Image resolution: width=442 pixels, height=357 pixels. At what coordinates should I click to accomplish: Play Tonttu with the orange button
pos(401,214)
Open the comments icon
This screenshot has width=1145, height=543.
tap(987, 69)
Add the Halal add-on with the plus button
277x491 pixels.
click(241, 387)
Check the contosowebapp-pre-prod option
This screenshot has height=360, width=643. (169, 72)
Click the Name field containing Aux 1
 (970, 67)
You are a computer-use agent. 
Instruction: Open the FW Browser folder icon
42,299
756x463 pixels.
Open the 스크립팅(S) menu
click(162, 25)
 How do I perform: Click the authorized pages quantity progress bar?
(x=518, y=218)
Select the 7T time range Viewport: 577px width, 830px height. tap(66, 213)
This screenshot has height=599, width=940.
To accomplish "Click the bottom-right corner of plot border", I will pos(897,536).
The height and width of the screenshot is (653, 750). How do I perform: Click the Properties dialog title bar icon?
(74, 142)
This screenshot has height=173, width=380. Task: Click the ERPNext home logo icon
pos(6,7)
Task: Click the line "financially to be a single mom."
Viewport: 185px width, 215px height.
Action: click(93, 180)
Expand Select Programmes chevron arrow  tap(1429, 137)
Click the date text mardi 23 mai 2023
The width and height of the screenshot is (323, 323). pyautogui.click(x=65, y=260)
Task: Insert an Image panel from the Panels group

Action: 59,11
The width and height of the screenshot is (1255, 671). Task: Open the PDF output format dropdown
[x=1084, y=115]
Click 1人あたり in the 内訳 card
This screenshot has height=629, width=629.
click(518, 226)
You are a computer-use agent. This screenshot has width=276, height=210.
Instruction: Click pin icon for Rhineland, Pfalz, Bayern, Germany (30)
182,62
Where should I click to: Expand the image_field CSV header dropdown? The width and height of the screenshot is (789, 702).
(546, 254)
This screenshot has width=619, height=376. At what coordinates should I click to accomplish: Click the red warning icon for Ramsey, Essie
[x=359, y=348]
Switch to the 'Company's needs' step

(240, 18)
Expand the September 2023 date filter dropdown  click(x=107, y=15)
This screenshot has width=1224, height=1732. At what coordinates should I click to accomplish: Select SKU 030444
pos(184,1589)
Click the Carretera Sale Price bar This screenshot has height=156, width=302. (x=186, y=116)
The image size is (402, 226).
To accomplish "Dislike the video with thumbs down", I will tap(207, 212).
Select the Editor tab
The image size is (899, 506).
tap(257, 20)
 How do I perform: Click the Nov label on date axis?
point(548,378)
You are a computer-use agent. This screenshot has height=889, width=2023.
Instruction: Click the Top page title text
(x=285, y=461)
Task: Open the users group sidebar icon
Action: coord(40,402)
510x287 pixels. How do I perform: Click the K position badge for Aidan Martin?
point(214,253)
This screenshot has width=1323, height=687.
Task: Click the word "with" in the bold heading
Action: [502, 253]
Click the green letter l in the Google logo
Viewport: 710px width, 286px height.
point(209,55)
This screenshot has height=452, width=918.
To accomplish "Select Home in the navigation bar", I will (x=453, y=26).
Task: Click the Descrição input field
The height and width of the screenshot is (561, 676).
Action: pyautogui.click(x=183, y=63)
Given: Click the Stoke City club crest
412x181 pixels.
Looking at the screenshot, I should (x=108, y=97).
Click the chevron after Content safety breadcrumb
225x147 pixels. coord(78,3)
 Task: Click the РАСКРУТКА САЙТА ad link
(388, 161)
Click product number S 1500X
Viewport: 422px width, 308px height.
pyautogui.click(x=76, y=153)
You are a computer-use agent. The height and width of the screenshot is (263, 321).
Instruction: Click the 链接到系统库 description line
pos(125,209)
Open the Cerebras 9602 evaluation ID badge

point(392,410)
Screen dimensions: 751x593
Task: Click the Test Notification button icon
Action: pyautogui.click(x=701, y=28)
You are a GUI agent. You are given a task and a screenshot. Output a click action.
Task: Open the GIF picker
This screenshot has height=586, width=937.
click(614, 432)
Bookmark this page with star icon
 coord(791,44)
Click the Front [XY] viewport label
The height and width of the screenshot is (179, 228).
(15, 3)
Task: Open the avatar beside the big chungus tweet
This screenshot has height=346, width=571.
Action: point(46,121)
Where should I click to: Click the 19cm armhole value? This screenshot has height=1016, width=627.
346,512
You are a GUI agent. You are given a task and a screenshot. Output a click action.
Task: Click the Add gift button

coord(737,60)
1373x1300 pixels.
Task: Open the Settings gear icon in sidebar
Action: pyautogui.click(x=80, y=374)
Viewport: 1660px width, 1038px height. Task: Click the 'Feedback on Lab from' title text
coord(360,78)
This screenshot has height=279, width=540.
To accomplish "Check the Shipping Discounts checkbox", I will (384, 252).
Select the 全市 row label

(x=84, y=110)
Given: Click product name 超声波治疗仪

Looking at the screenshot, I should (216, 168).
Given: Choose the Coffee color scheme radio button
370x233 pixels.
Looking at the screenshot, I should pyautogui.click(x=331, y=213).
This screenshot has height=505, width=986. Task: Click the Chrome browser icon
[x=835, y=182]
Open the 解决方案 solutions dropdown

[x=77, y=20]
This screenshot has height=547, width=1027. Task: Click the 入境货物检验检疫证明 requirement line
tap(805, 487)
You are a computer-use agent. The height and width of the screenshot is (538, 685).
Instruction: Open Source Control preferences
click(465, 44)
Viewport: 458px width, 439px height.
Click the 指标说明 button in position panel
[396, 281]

### SET EXERCISE
Copy out the lines from the one holding "This screenshot has height=505, width=986." through the end of the records, both included. Swap "Chrome" for "Firefox" and leave everything else the same.

### OUTPUT BELOW
This screenshot has height=505, width=986. Task: Click the Firefox browser icon
[x=835, y=182]
Open the 解决方案 solutions dropdown

[x=77, y=20]
This screenshot has height=547, width=1027. Task: Click the 入境货物检验检疫证明 requirement line
tap(805, 487)
You are a computer-use agent. The height and width of the screenshot is (538, 685).
Instruction: Open Source Control preferences
click(465, 44)
Viewport: 458px width, 439px height.
Click the 指标说明 button in position panel
[396, 281]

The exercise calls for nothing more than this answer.